- [INFORMATION SHOWN]
• • • • •

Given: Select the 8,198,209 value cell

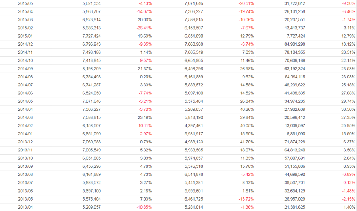Looking at the screenshot, I should (x=92, y=69).
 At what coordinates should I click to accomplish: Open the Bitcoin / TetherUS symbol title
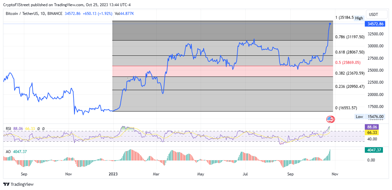point(26,14)
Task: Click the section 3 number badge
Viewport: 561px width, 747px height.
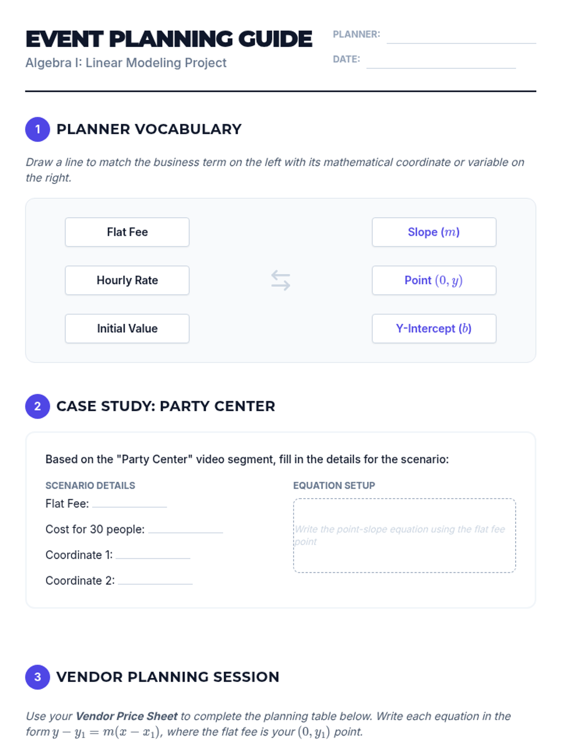Action: [x=37, y=677]
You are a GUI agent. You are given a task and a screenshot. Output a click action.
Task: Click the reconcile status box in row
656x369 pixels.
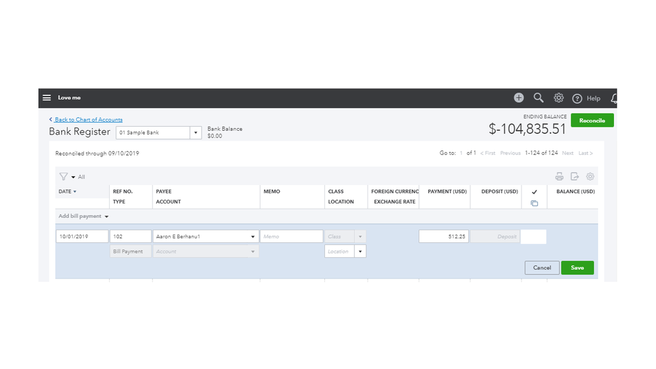(533, 236)
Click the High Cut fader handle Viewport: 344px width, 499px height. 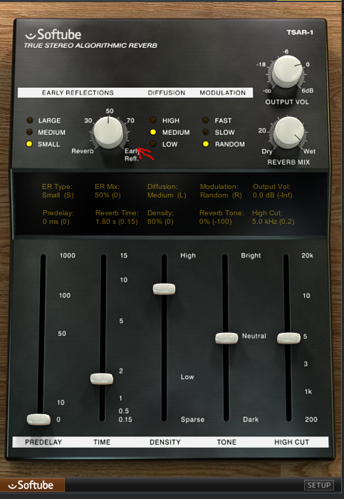288,338
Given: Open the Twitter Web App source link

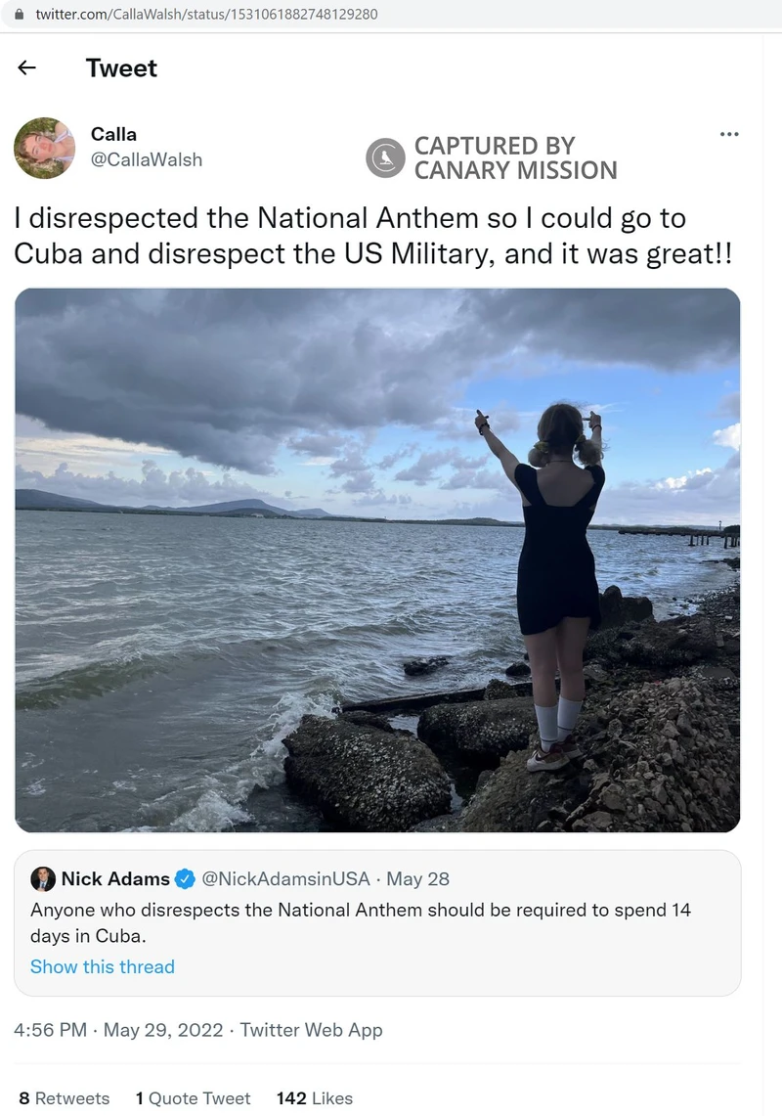Looking at the screenshot, I should [x=311, y=1030].
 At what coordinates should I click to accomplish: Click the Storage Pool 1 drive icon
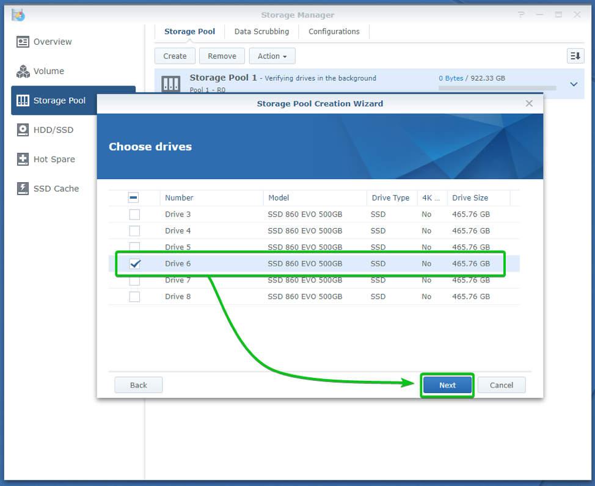click(x=170, y=84)
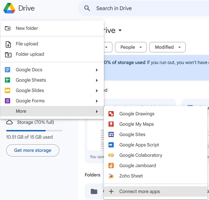The width and height of the screenshot is (209, 200).
Task: Click the Google My Maps icon
Action: click(x=111, y=124)
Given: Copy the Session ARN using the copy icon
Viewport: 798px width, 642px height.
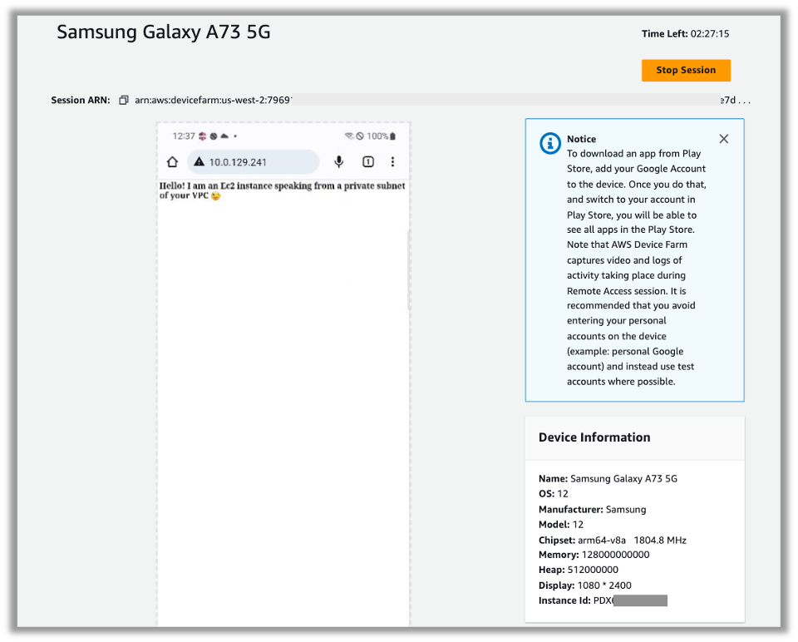Looking at the screenshot, I should click(x=124, y=99).
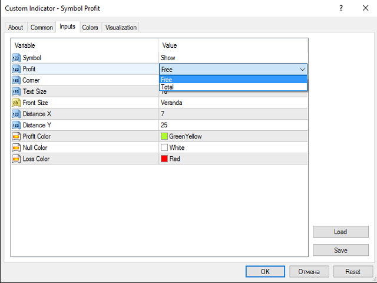Select the Free option in dropdown list
The height and width of the screenshot is (283, 377).
coord(233,80)
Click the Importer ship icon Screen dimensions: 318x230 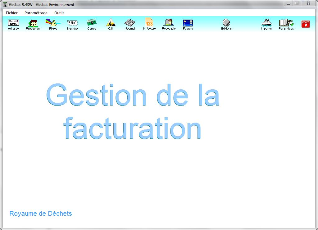(266, 23)
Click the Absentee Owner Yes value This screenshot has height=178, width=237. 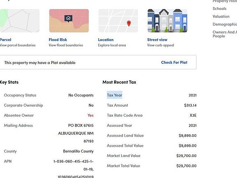tap(91, 115)
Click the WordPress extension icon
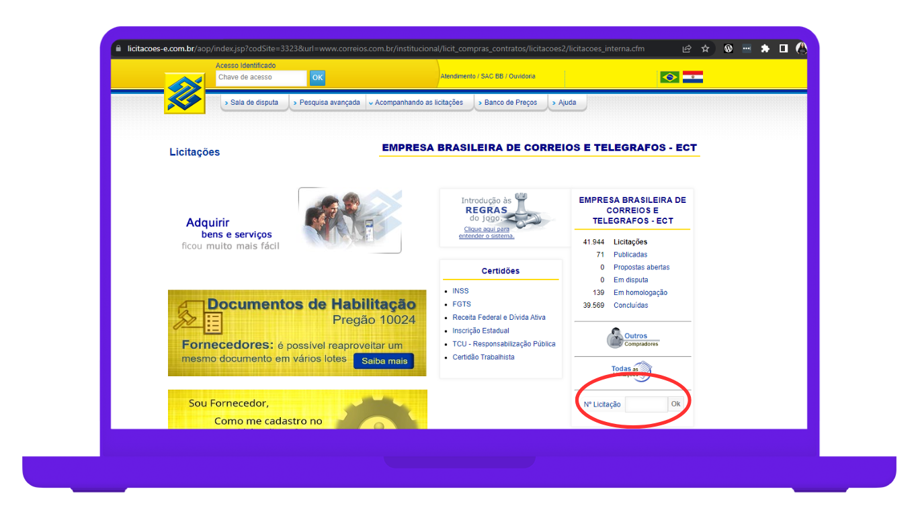The image size is (918, 516). pyautogui.click(x=728, y=49)
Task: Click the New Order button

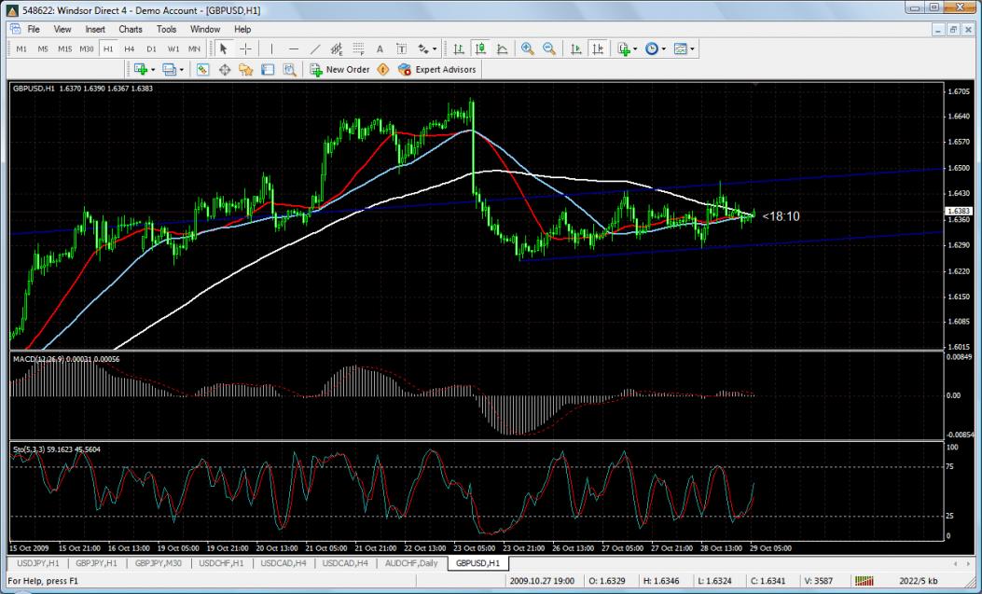Action: coord(339,69)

• • • • •

Please quote the lines of the material, beginning with the first and ending with the one that contains "Task: Click the reconcile status box in row", exactly as written and without any pictures.

- [EXERCISE SOLUTION]
Given: Select the 8,198,209 value cell

Looking at the screenshot, I should (x=92, y=69).
 At what coordinates should I click to accomplish: Open the Bitcoin / TetherUS symbol title
point(26,14)
Task: Click the section 3 number badge
Viewport: 561px width, 747px height.
Action: [x=37, y=677]
You are a GUI agent. You are given a task and a screenshot. Output a click action.
Task: Click the reconcile status box in row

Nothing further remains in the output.